Whilst other members of the group are out gathering new data and working hard in the lab, I’m approaching our problem from the other direction, trying to work out new ways to evaluate how we understand evolution as a process, and how we make models that simulate it.

A phylogeny of all the major groups of animals, derived from our current understanding of conserved genes that are unlikely to change over time and our ability to mathematically model the complex process of evolution.

When we make phylogenies (pictured) – trees of relationships – from genes, what we are really doing is a multi-step process. First, we identify the gene in the genome. Then, we identify the same gene across lots of different organisms and put them all together, trying to match up the same bits of the gene against one another, called an alignment (Cover Image pictured). We use this to then build a tree, by taking a model that matches how evolution could work – by changing parts of the gene from one nucleic acid to another through mutation, or by removing old parts and adding new parts by deletion and insertion. This model traces back from each of the sequences, working out the arrangement of all of them that most makes sense, given how likely the model thinks certain changes are over time.

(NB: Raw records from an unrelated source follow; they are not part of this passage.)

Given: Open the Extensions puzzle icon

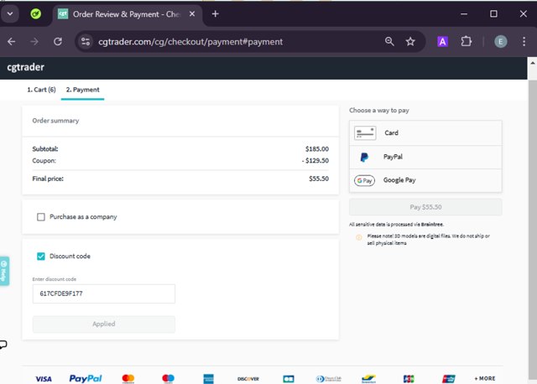Looking at the screenshot, I should coord(467,41).
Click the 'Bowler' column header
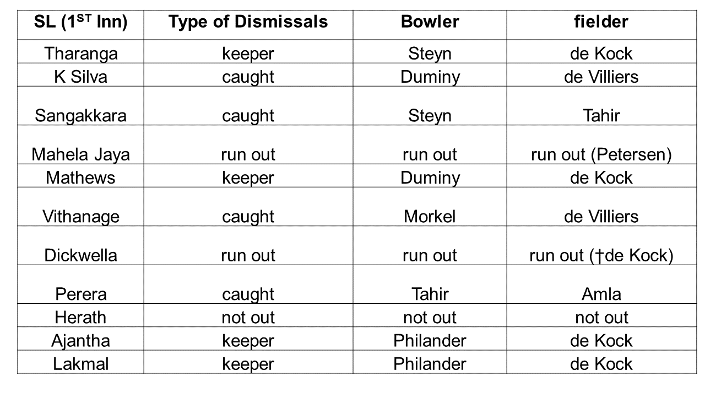705x397 pixels. point(430,22)
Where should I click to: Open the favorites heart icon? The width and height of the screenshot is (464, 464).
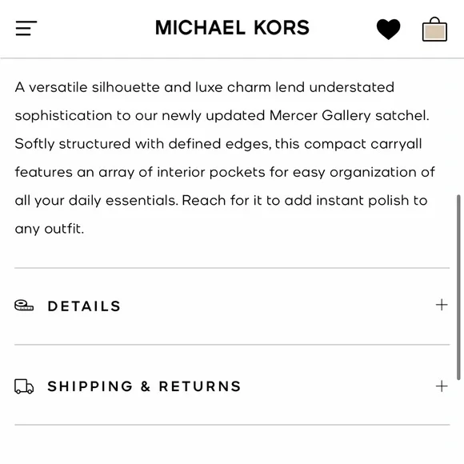coord(388,29)
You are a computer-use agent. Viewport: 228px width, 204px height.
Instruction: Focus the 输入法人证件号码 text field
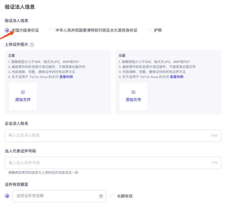pos(108,163)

Our models are good, but they aren’t perfect. And that is where my job comes in. As approximations of evolution, these models can be susceptible to a lot of errors: some because the reality of evolution is more complex than we previously anticipated or can accurately model, and some because the data we have is not yet perfect. This year I’ve been working on a new measurement, called nRCFV, which might help us understand and identify one of the biggest problems in accurately reconstructing these trees – compositional heterogeneity (a very scientific name for “this gene, or part of a gene, has changed so much that it is really different from all the others of the same type”). I’ve also been working on a new kind of reliability measurement to test our hypotheses of these relationships, which will help us evaluate how many genes support different hypotheses.

Biology can sometimes seem like a science done with a lab coat or out in the field, but there’s a lot of work still to be done in the server rooms and behind computers to help us understand how life really works!